According to the National Catholic Register (“Illinois Law Threatens Conscience Rights, Crisis-Pregnancy Centers,” August 9, 2016), this new law changes the former state Health Care Right of Conscience Act so that it now requires pro-life doctors, nurses, and even staff at crisis pregnancy centers to present abortion as a legal treatment option, and to refer, transfer, or give information about where to go for an abortion when a woman says she wants one.

 

While the terminology about other healthcare options is vague, the amended law specifically defines as healthcare “family planning, counselling [sic], referrals, or any other advice in connection with the use or procurement of contraceptives and sterilization or abortion procedures.”

 

Kathy Bozyk, who operates the Southside Pregnancy Center in Chicago, notes that, ironically, while she is required by the law to discuss the alleged benefits of abortion and refer women to abortion providers, abortion businesses are not required to make referrals to crisis pregnancy centers.

 

 

Pushback

 

The Register article also reports on a surprising and unfortunate assessment of the amended law by Robert Gilligan, executive director of the Catholic Conference of Illinois.
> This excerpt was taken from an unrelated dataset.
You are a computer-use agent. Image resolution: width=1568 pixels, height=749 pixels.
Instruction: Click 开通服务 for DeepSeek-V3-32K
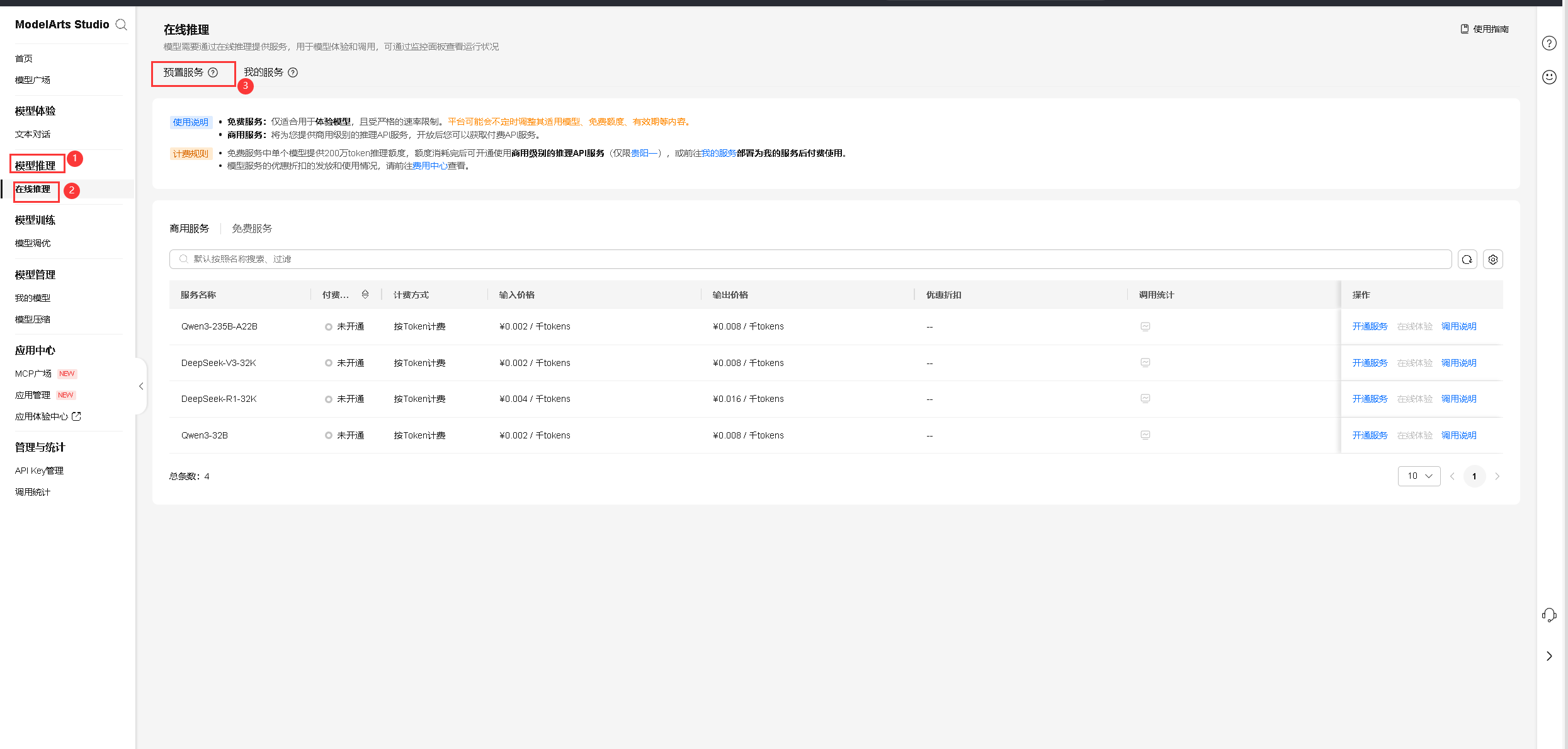point(1370,363)
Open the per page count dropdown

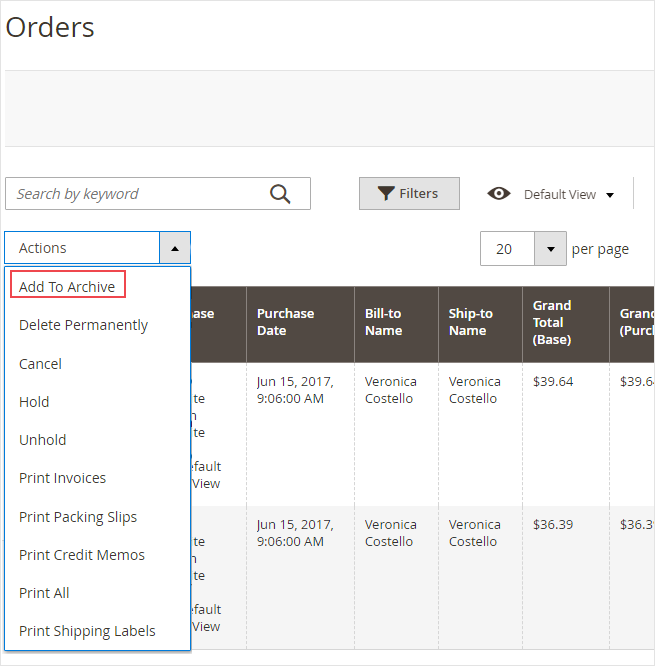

He said that, although the conference was disappointed that the governor signed the bill, the conference was able to negotiate a revision to the original bill that the state’s 43 Catholic hospitals can accommodate. Regarding the requirement to refer to, transfer to, or provide written information on where to find an abortion facility, Gilligan “said co-sponsors of the bill said even simply ripping out the pages of a phone book with names of all the local OB-GYNs in a certain area would be enough to comply.”

 

Even if the co-sponsors’ claim is accurate, is this a helpful or even realistic response?

 

Fortunately, we have courageous, frontline healthcare providers who refuse to comply, like Kathy Bozyk; Illinois Right to Life’s continuing opposition; and pro-life legal groups like the Alliance Defending Freedom, which filed a lawsuit in state court against Governor Rauner on behalf of the Pregnancy Care Center of Rockford, and the Chicago-based Thomas More Society, which plans to file a lawsuit.

 

It’s important to note that this Illinois law comes on the heels of a new California law that took effect in December 2015. It forces pro-life pregnancy centers and state-licensed medical clinics to distribute information on where and how to obtain a state-funded abortion or face fines of $1,000 a day.

 

So it is imperative that all of us throughout our nation work to ensure that strong conscience rights are upheld, strengthened, correctly defined, and even expanded to include all healthcare ethics issues, especially in the face of possible or actual assisted suicide laws.
Conscience rights are essential to help us protect our patients from a healthcare system that is increasingly succumbing to a “culture of death” mentality.